Ezra Klein: You spoke a lot about health care. You've said many times Joe Lieberman's been in Congress 18 years and hasn't done anything about it. It won't take you 18 years to bring universal health care to the country. What will you do that Kennedy and these guys who have been in Congress forever couldn't do, and from your comments earlier, I got the feeling you believe the employer-based system is not dead, that employers have a responsibility to provide health care and should continue doing so through the private market. Do you believe that or do you believe this should move more toward a system where government provides health care?
Lamont: I want to get something done and I think the way we're going to get it done and get it done on a timely basis is to come up with a core benefit that makes sense and that we can afford, and make sure that's an obligation every employer has an obligation to provide. I've been critiqued on that … they say, “Ned, you're putting lipstick on the pig.
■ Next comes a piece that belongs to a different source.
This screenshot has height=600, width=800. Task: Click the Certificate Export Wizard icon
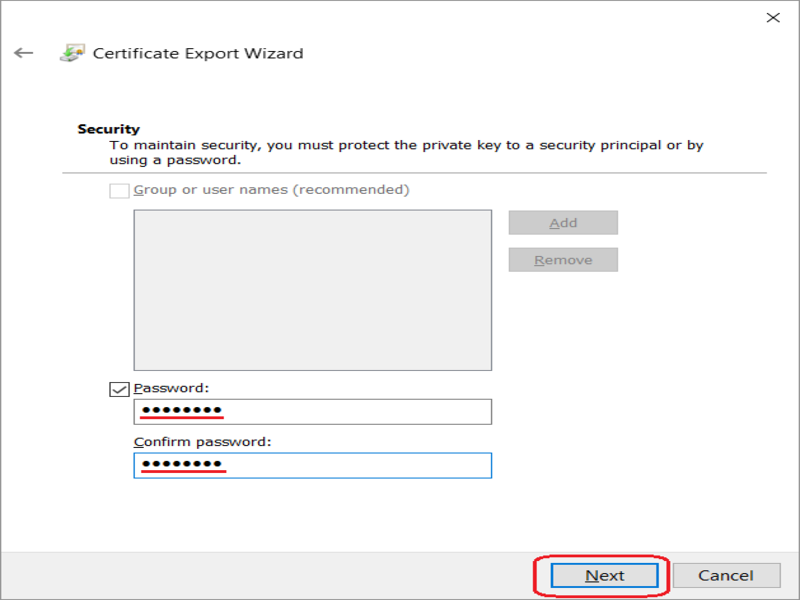tap(72, 53)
We've got to throw the whole system out and start again.” We've been trying to do that since Franklin Roosevelt proposed it in '37, Harry Truman in '49. So I think I've come up with a program that we can get done and I think can get done on a timely basis. I think I can help get it done. As I said before, our health care system is bankrupting businesses and working families alike and at some point it's going to be bankrupting the United States of America when the baby boomers start retiring. We've got to have a more efficient system and I think the best way to a more efficient system is a system that provides universal coverage. And I think as someone who can go in there as a small businessperson and as a progressive Democrat, maybe, just maybe, I can get together different constituencies who otherwise haven't been talking to each other, and say this is the direction we've got to go.
David Corn: You said that you wanted the Democrats to stand up and be bold and be clear on the war and everything. Do you think they have done so on the war? The way your campaign's been interpreted by some is a manifestation of this pent-up frustration among many grass-roots Democrats, not just in Connecticut, but across the country because the party leadership has not been bold and clear enough in its opposition to the war. Do you accept that interpretation and what do you think about the Democratic leadership so far in terms of the war?
Lamont: It's easier for me as a candidate to be clear than it is for Senator Harry Reid, who's got 47 cats he's got to herd. So that's why we end up with “2006 will be a year of transition,” whatever the hell that means. I have tried to be clear, tried to be respectful, but clear. That a change of course is going to mean tough love with the Maliki government and setting some guidelines and supporting a way that we comprehensively get our troops out of harm's way and have the Iraqis step up. It's no longer a question of training, it's a question of will … as Tom Friedman asked, do the Iraqis have the will to stand up and take responsibility for their own destiny? I think we've tried to do that in a clear way.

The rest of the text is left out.